● **GOAL A**: In the records that follow, copy verbatim the lines from the one containing "500x304 pixels. How" through the one containing "tap(492, 148)", including both of those lines.

● **DOCUMENT PASSAGE**:
═══

Green Acres’ license to sell pre-need services was revoked by court order Feb. 12. The state has also sought to have power over the account, currently held by Houston-based Mike Graham and Associates, replaced with local cemetery officials or someone designated by the Secretary of State’s Office. Representatives of the company have not appeared in court or answered media inquiries.

Court holds have been placed on business and trust accounts held by the company in Mississippi, including Vicksburg, and in Florida. One is the cemetery’s perpetual care fund, set up to handle money to pay for continuing maintenance, which the division chief has testified in court is short $13,000 since the initial complaint against Green Acres was filed Jan. 23.

Burials continue at the 15-acre cemetery on U.S. 80 despite the investigation, but the situation has left local funeral directors no choice but to ask those with funeral plans to pay for pre-need services a second time. All Vicksburg funeral homes have used the cemetery when requested by locals, but hold none of them has an ownership role.

The cemetery was established in 1955 and wasoperated by Joe Varner for 30 years until his death in 1989. After a succession of operators, it was purchased by Graham in 2001. A number of liens and personal lawsuits had been filed against the company in the years leading up to the current probe, according to Warren County Chancery Court records.

Seven additional funeral industry firms in Mississippi were targeted for action by Hosemann’s office in the sweep. Corporate reporting violations alleged at Green Acres were the most serious individual case, in terms of the total of missing money.

═══

● **SUPPLIED DATA**:
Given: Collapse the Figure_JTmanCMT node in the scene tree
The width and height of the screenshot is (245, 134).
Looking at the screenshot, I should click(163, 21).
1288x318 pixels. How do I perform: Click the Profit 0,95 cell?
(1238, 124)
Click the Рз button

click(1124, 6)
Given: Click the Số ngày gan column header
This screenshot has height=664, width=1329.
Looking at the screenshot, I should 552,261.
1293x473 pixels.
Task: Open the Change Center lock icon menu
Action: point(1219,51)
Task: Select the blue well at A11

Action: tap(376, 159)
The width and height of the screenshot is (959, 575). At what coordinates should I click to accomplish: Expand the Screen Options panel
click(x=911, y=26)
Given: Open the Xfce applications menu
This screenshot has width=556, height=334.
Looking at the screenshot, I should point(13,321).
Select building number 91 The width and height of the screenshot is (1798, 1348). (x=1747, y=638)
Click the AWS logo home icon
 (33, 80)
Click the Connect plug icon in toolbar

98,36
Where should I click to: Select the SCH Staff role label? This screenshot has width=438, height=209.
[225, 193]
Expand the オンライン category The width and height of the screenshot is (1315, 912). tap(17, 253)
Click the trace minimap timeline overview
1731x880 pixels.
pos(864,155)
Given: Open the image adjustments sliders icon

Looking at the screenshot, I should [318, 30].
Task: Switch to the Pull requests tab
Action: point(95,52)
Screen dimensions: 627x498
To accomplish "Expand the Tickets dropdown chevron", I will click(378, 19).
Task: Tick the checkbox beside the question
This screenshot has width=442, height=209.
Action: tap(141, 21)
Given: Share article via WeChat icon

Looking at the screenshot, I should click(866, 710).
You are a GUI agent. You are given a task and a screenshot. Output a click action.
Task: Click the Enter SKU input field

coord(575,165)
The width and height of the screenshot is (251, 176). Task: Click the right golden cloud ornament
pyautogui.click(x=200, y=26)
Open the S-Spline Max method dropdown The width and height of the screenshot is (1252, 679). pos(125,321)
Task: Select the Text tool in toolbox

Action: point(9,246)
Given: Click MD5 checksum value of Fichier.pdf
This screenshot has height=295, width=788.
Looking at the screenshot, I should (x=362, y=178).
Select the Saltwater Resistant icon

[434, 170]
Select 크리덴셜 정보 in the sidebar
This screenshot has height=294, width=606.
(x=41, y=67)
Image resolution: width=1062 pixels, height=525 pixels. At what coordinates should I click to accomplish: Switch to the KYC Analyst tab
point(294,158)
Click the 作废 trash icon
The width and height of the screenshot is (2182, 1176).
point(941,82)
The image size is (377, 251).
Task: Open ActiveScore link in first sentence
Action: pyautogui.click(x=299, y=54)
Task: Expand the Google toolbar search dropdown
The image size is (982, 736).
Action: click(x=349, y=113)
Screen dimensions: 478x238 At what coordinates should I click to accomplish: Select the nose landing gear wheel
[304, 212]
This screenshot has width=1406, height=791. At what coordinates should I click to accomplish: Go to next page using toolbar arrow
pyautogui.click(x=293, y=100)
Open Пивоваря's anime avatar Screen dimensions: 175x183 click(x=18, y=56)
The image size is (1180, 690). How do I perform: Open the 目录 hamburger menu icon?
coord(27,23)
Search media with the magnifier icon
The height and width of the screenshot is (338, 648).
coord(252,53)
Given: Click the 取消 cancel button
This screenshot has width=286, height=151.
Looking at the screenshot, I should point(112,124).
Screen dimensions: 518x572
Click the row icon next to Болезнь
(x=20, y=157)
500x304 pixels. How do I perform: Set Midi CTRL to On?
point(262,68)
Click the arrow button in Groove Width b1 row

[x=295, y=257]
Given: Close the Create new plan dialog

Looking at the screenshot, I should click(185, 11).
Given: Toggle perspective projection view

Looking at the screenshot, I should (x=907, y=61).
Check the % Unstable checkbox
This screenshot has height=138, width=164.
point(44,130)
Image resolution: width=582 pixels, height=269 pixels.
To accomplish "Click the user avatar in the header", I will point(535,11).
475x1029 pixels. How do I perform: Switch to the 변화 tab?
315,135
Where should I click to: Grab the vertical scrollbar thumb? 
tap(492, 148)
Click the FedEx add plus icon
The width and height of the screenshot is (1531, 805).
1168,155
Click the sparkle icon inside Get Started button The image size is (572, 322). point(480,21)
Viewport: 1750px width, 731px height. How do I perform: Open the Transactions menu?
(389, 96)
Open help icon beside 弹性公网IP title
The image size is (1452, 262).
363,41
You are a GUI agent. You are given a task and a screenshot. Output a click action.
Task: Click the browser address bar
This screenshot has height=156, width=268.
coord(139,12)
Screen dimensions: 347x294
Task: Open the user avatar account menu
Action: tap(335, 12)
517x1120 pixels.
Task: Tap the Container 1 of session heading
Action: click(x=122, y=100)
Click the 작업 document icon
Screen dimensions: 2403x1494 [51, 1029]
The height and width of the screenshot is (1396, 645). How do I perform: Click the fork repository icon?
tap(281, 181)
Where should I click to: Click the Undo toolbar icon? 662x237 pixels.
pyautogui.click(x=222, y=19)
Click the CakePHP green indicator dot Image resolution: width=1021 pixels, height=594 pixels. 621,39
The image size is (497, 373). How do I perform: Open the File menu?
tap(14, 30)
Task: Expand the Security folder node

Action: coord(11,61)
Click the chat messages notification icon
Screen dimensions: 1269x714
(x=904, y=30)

═══

● **GOAL B**: Condense the paragraph of the Green Acres article that begins "Court holds have been placed," keeping its main facts.

● **TASK SOLUTION A**:
500x304 pixels. How do I perform: Set Midi CTRL to On?
point(262,68)
Click the arrow button in Groove Width b1 row

[x=295, y=257]
Given: Close the Create new plan dialog

Looking at the screenshot, I should click(185, 11).
Given: Toggle perspective projection view

Looking at the screenshot, I should (x=907, y=61).
Check the % Unstable checkbox
This screenshot has height=138, width=164.
point(44,130)
Image resolution: width=582 pixels, height=269 pixels.
To accomplish "Click the user avatar in the header", I will point(535,11).
475x1029 pixels. How do I perform: Switch to the 변화 tab?
315,135
Where should I click to: Grab the vertical scrollbar thumb? 
tap(492, 148)

● **TASK SOLUTION B**: Court holds cover the company's business and trust accounts in Mississippi, including Vicksburg, and in Florida. Among them is the cemetery's perpetual care fund, which pays for continuing maintenance. The division chief has testified in court that this fund has been short $13,000 since the initial complaint against Green Acres was filed Jan. 23.